- Education: University of Cambridge
- Scientific career
- Workplaces: Boston University
- Thesis: Earthquake rupture dynamics and neotectonics in the Aegean region (1991)
- Doctoral advisor: Ian Main, Paul Burton and Alan Douglas

= Rachel Abercrombie =

Geologist

Rachel Abercrombie is a seismologist at Boston University known for her research on the process of earthquake ruptures.

== Education and career ==

Abercrombie has a B.A. from Trinity Hall, Cambridge University (1987) and a Ph.D. from the University of Reading (1991). Following her Ph.D. she worked in California at the Southern California Earthquake Center and at the University of Southern California. After three years in New Zealand (1995–1998) at the Institute of Geological and Nuclear Sciences, she went to Harvard University from 1998 to 2001. She joined Boston University in 2001, and became a Research Associate Professor in 2006.

Abercrombie is on the board of directors at the Southern California Earthquake Center which started in 1991 as a National Science Foundation Science and Technology Center. She has also served on the board for the Seismological Society of America (2003–2005, and 2007–2009).

== Research ==

Abercrombie has worked on earthquakes along a wide geographic range including California, Nevada, Wyoming, the 1981 Gulf of Corinth earthquakes in Greece, and the 1994 Arthur's Pass earthquake in New Zealand. In marine systems, Abercrombie works on earthquakes on oceanic faults in the Atlantic Ocean, the Indian Ocean, and on the Java subduction zone. Using measurements of small earthquakes at the Cajon Pass drill hole, Abercrombie's research revealed attenuation of the signals used to characterize earthquakes in the upper portion of the Earth's crust and tracked small earthquakes along the San Andreas Fault. Abercrombie has also investigated foreshocks of earthquakes in the hopes of developing tools to predict when an earthquake will occur. Through her research, she notes the need for more efforts in documenting smaller earthquakes in order to adequately capture variability in the type and magnitude of earthquakes.

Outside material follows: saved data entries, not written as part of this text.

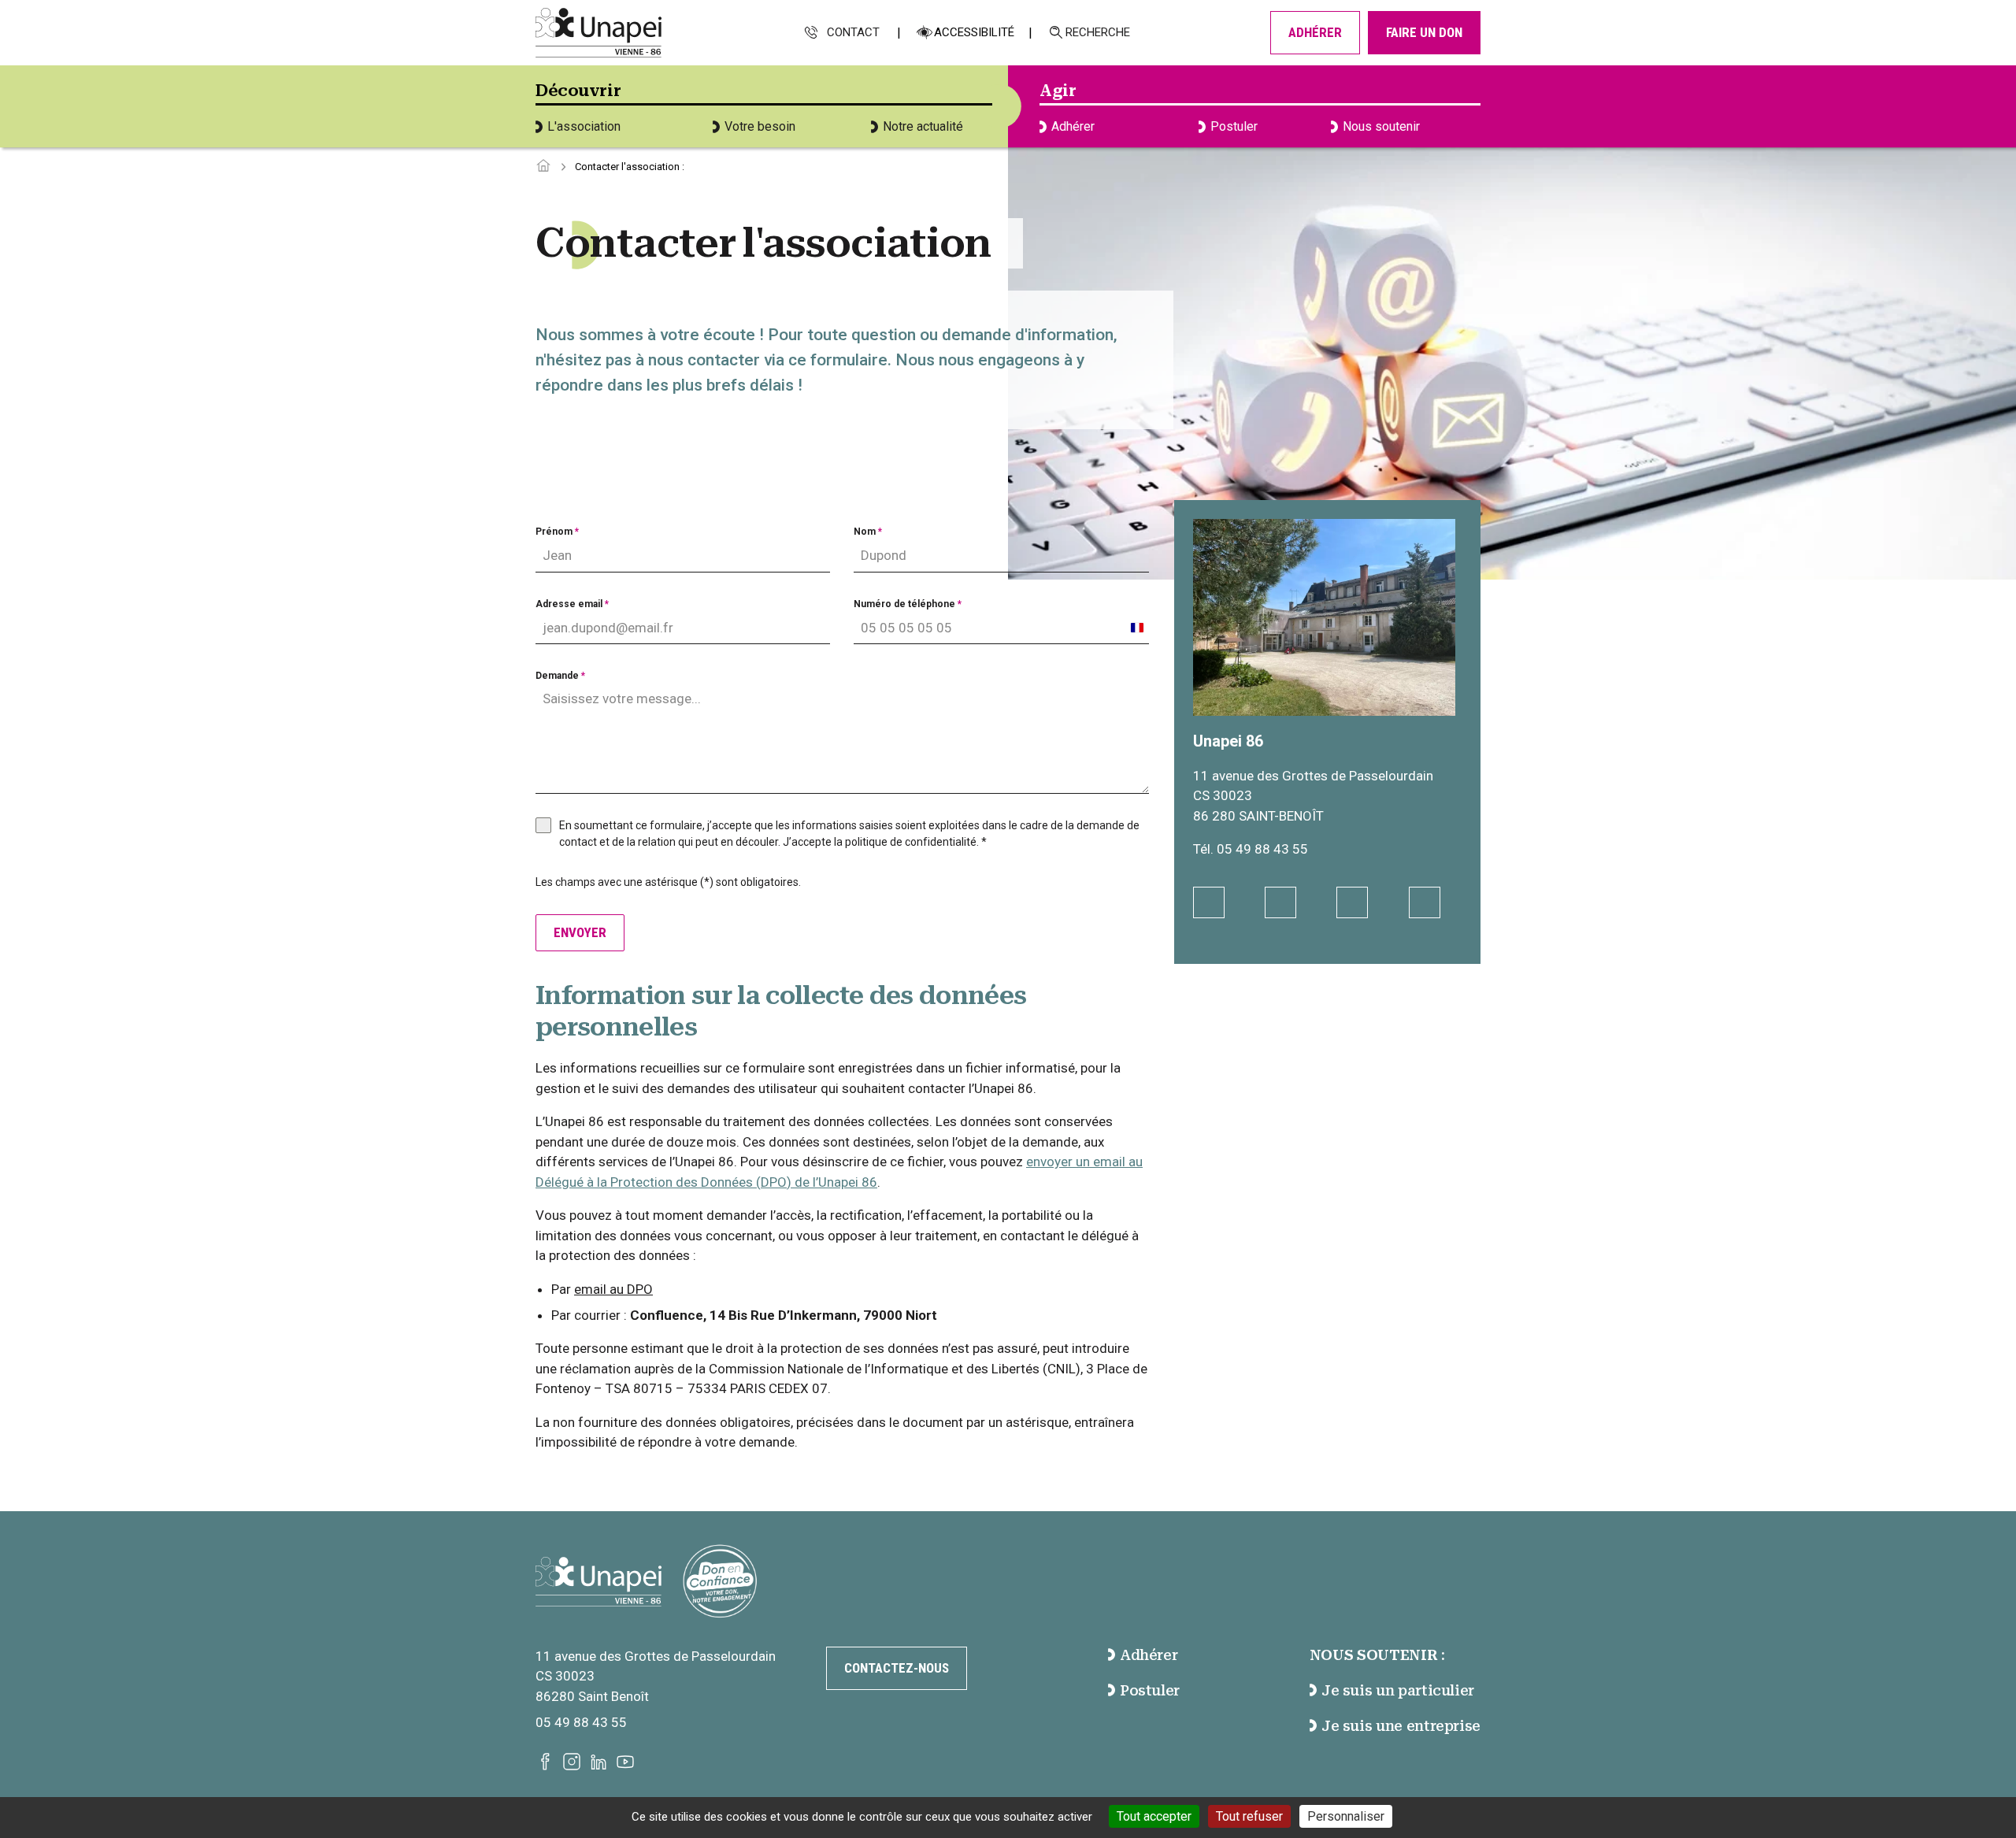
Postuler (1234, 126)
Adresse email (572, 604)
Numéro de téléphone (908, 604)
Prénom (557, 531)
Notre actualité (923, 126)
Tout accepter (1154, 1816)
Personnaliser (1345, 1816)
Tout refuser (1249, 1816)
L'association (584, 126)
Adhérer (1315, 32)
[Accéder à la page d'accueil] (543, 166)
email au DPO (613, 1289)
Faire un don (1424, 32)
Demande (560, 675)
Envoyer (580, 932)
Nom (868, 531)
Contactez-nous (896, 1668)
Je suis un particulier (1397, 1690)
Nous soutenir (1381, 126)
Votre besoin (759, 126)
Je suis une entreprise (1400, 1726)
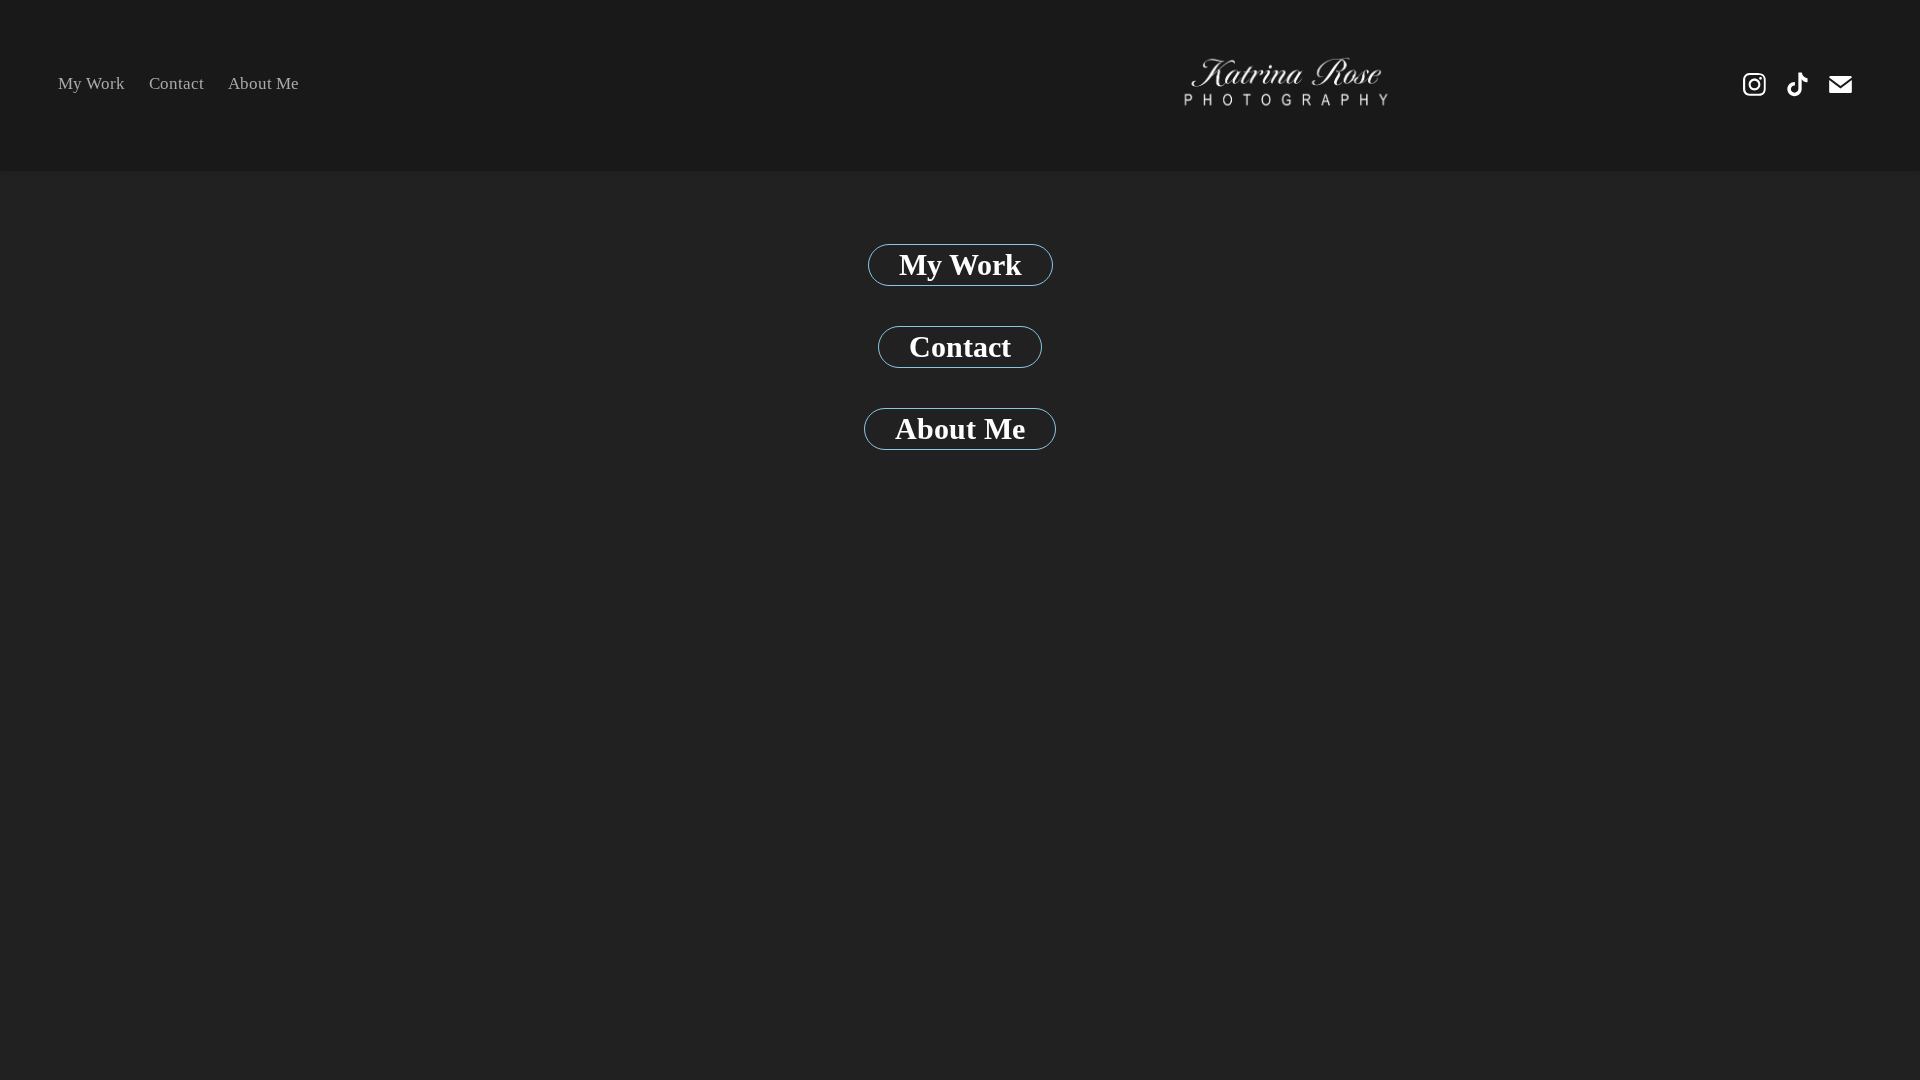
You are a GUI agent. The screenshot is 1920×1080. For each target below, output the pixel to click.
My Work (91, 83)
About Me (263, 83)
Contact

She was named a fellow of the American Geophysical Union in 2020 "For groundbreaking contributions to our understanding of earthquakes over a wide range of spatial and temporal scales".

=== Selected publications ===
- Abercrombie, Rachel E. (1995). "Earthquake source scaling relationships from −1 to 5 ML using seismograms recorded at 2.5-km depth"
- Abercrombie, Rachel E. (1996). "Occurrence patterns of foreshocks to large earthquakes in the western United States"
- Abercrombie, Rachel E. (2001). "Earthquake slip on oceanic transform faults"
- Abercrombie, Rachel E. (2005). "Can observations of earthquake scaling constrain slip weakening?"